Tastes of Home, Ideas of Identity

The local dishes alone are enough to make Italy a popular destination, and certainly, since being here I’ve discovered an increased appreciation for both Italian cuisine and the now hard-to-find comfort foods of home. During the first couple of weeks especially, learning the ins and outs of the dining experience and the supermarket systems was a steep learning curve. Prominent foods and flavors, cooking processes, and dining rituals are major in defining and differentiating cultures. Breaking bread with the country of Italy was an experience long anticipated, and I was not disappointed. From the moment I landed, I was assaulted with a myriad of entrées I’ve only eaten American imitations of, with names I knew but a quality which I had not. All of this was interspersed with minuscule cups of espresso too small to sit down for and the ever-present secondhand cigarette smoke that is just as integral to the Italian palette as olive oil and tomatoes.

Though it still feels very much surreal, the initial thrill of being here has waned and made space for other feelings. I would not trade being here for anything, but I also cannot deny that I ache for home. The familiarity, my family and friends, and the communities I’ve established that embrace different aspects of who I am, are all left behind. Specifically, the lack of an Asian population here is something that I’m made increasingly aware of every single day. Because food and meal-sharing are so vital to my culture, I find it difficult to talk about the culinary aspect of Italy without acknowledging the huge segments that I’m missing.

The Asian community in Rome is microscopic, especially compared to the relatively luxurious diversity rates in Seattle and my university campus in particular. Safari laughed in my face as I googled “rome chinatown”, Maps scoffed when I asked for the travel time to “asian supermarket”. Things began to look hopeless as my only options seemed to be the generalized Pan-Asian restaurants advertising Peking duck, sushi, and pizza all in one package deal.

Salvation came two weeks in, on an insatiable Thursday morning when I decided I’d had enough. With hours to kill before class, I ventured to the other side of the city to the closest Asian market to me. The outbound journey was full of anticipation and excitement, both at the prospects and at the picturesque journey through fresh new streets. My trek was not in vain. Walking through the doorway of Xin Shi felt like coming home. I descended upon the dense two-aisle store, collecting a mountain of food like I needed to feed a family. My poor decision making only became apparent to me at checkout, where I found myself presented with six bags of groceries, thirty-five minutes and at least three significant uphill sections away from my apartment. Too late to turn back now, I turned homeward with arms and back ladened with rice cakes, kimchi, bok choy, fish balls, curry, rice, and a plethora of other ingredients.

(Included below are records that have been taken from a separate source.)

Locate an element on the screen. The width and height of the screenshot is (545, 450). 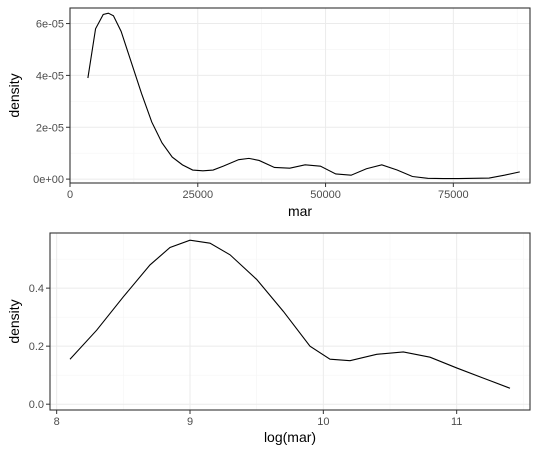
x-tick-label: 50000 is located at coordinates (326, 195).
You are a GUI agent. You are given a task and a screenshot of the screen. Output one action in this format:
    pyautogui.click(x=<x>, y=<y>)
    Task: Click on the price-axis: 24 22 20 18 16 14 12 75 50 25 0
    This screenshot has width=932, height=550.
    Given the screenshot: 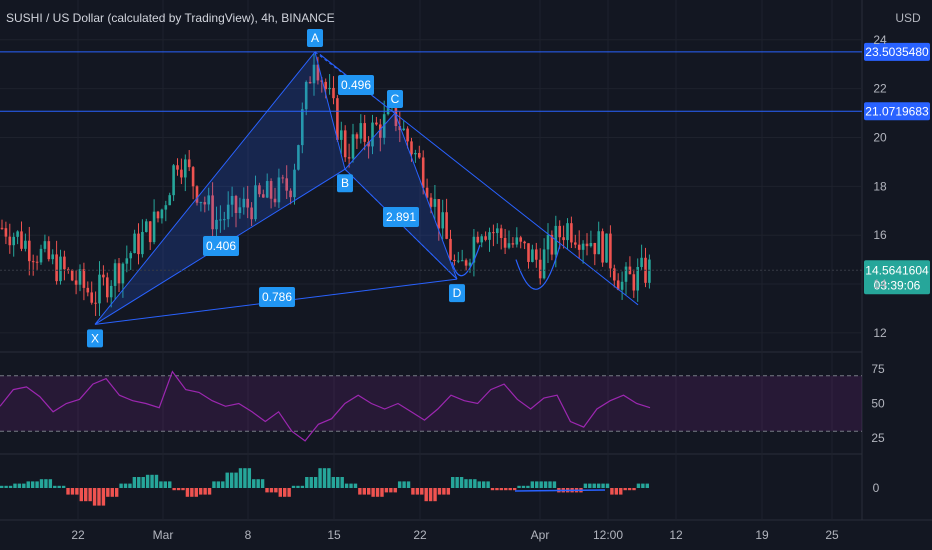 What is the action you would take?
    pyautogui.click(x=879, y=264)
    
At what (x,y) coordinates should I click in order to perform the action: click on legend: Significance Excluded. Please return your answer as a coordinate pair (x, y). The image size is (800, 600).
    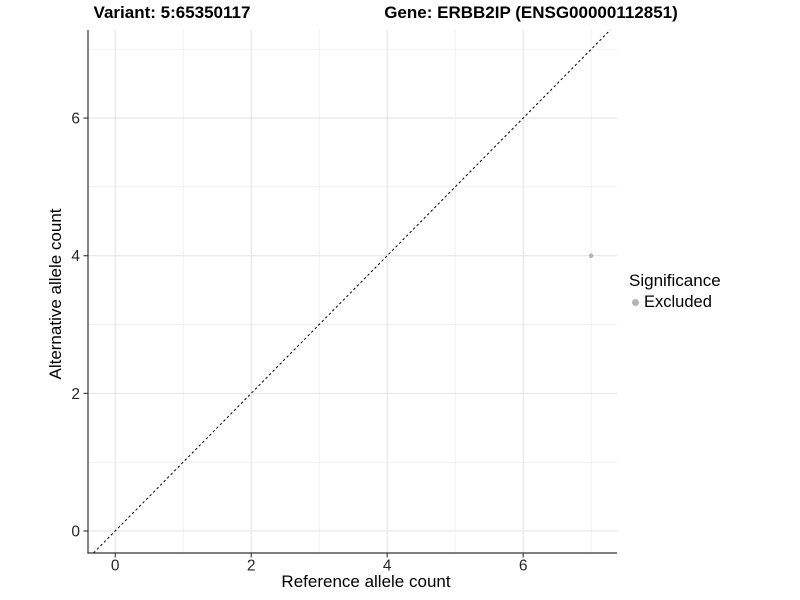
    Looking at the image, I should click on (675, 292).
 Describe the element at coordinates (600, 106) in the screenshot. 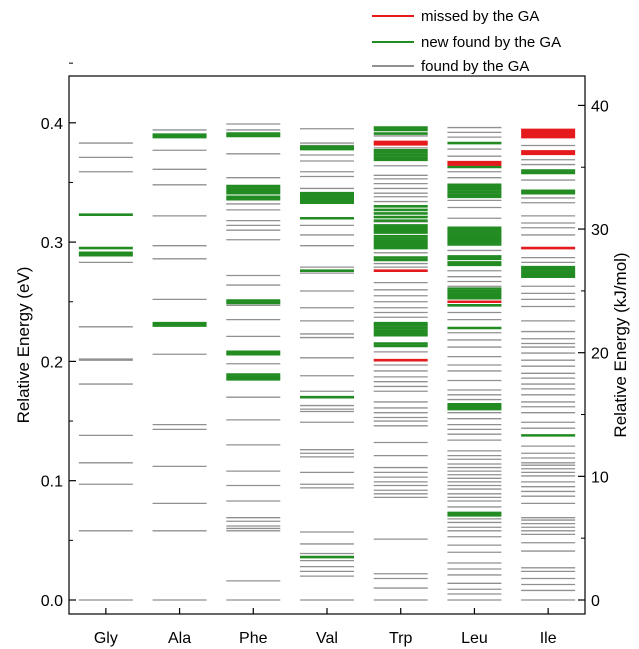

I see `y-tick-label-right: 40` at that location.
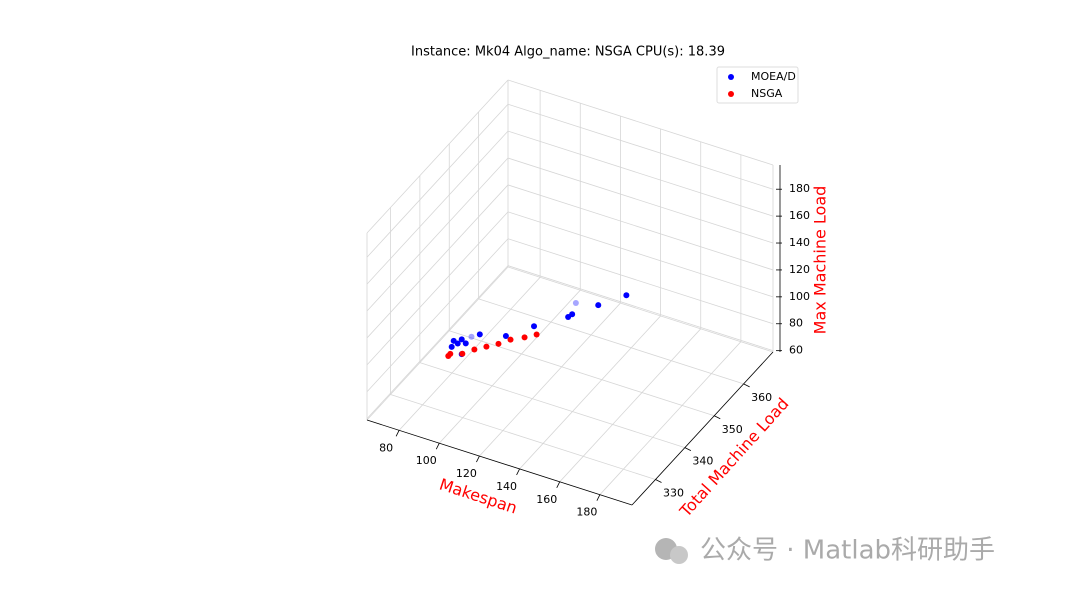  I want to click on y-tick-label: 340, so click(702, 462).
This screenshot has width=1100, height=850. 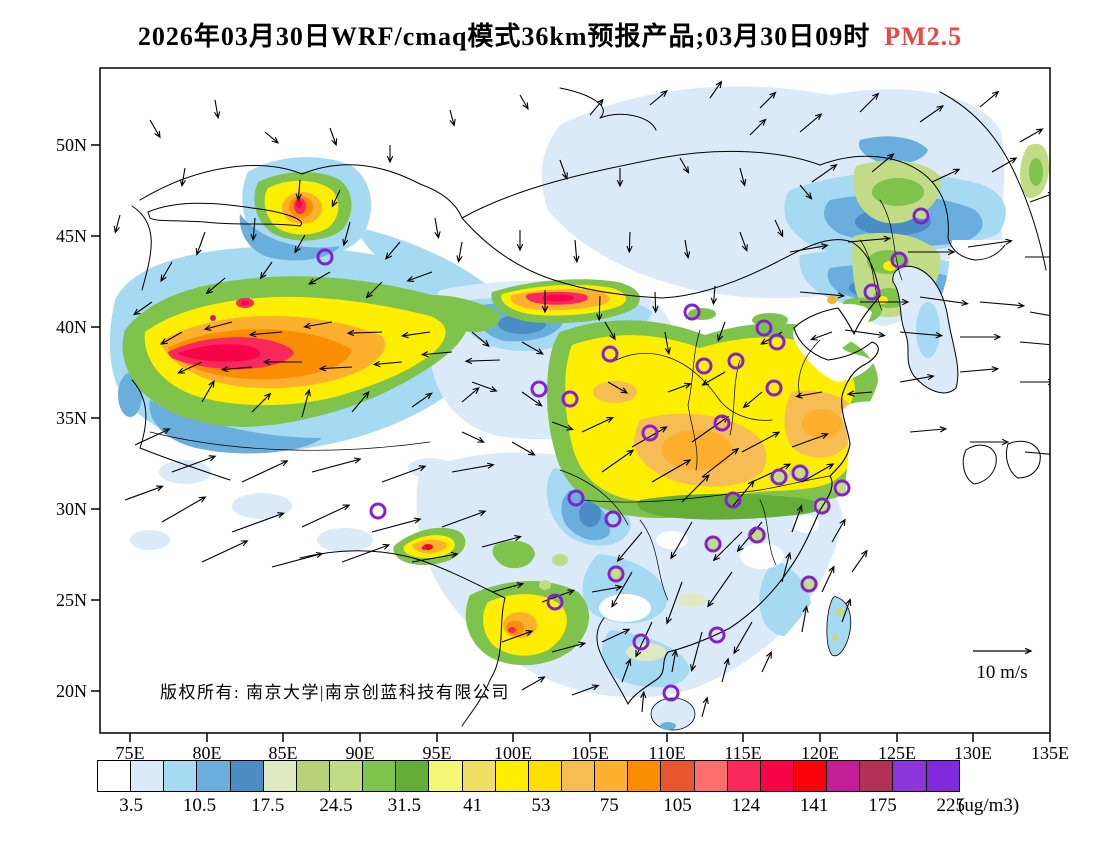 I want to click on lon-label: 115E, so click(x=742, y=753).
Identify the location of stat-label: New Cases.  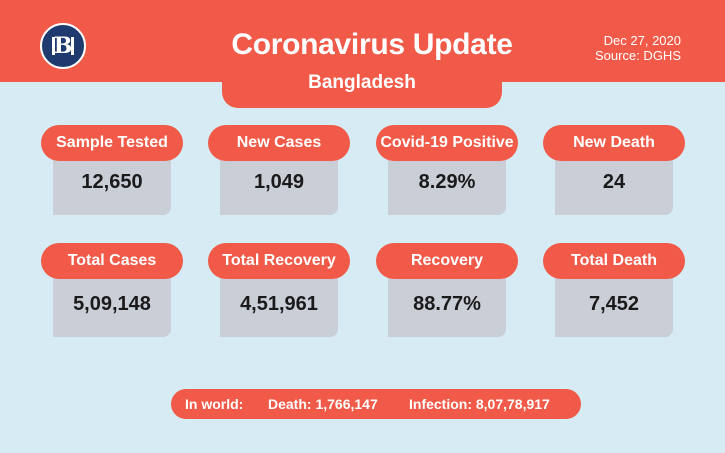
(279, 143).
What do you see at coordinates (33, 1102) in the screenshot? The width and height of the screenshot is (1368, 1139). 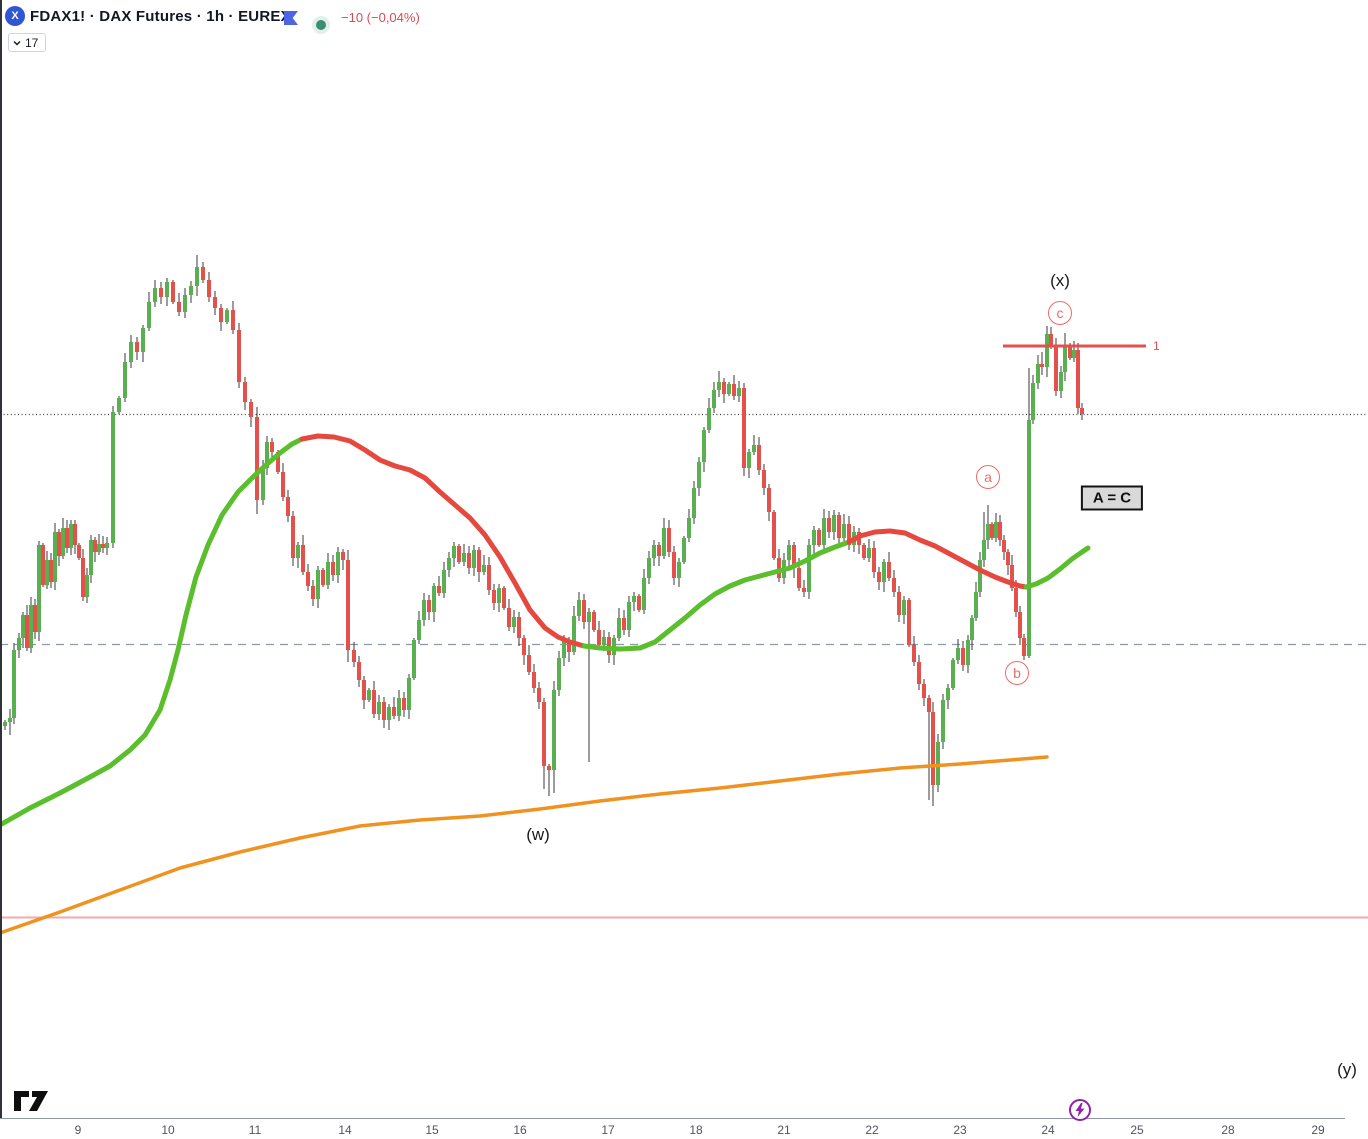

About ten minutes from my apartment, my luck ran out. By this point, shoulders burning and sweaty, I was moving as fast I could, weighed down but spurred onwards by the imminent threat of being late to class. I heard the glass break before anything else registered. Unfortunately, no amount of double-bagging prevented my sesame oil and jar of kimchi from christening the streets of Capitoline Hill. Slippery, upset, and attracting looks ranging from vaguely sympathetic to extremely disgusted, I did my very best to clean up glass shards and oil from the hot cobblestone street.

Few meals have tasted more deserved than the one I made that night.

I’ve been back to that market multiple times, though I’ve never left with a haul quite as large as that first day. That side of the city seems the most diverse, and is home to other stores and restaurants with their own cultural niches. Identity and culture have been always been a struggle to reconcile as both a mixed race person and an Asian American living in a predominately white area my whole life. Prior to leaving for this trip, I felt like I had finally found my communities and carved out a niche for myself. Being in such a new environment threw me off balance, with that line of thought reawakened all over again, magnified by the added layer of now being an American in Italy. I know these sentiments are far from unique and can be empathized with by anyone who has felt alienated or isolated, whether that be in a new country, state, school, workplace, or any other group of individuals. With that in mind, I’m doing my best to take it all in stride and embrace it as a learning experience instead of getting absorbed in my own internal conflict, but still felt it a notable topic to discuss and reflect on.

Author Bio

My name is Jessica Ong “Akimala” Carbaugh, and I am a second year art major and writing minor at the University of Washington. On campus, the SYZters of Rho Chapter had created a home for me, where I not only comfortable in, but celebrated for, my culture. In the Spring quarter of 2021, I left Seattle to live and study in Rome, Italy. During my time there, my ethnicity became somewhat of an isolating factor instead.

Sigma Psi Zeta may have yet to become an international sorority – but that doesn’t mean we don’t have SYZters abroad strengthening their education, expanding their perspectives, and learning valuable lessons and creating memorable stories worth sharing.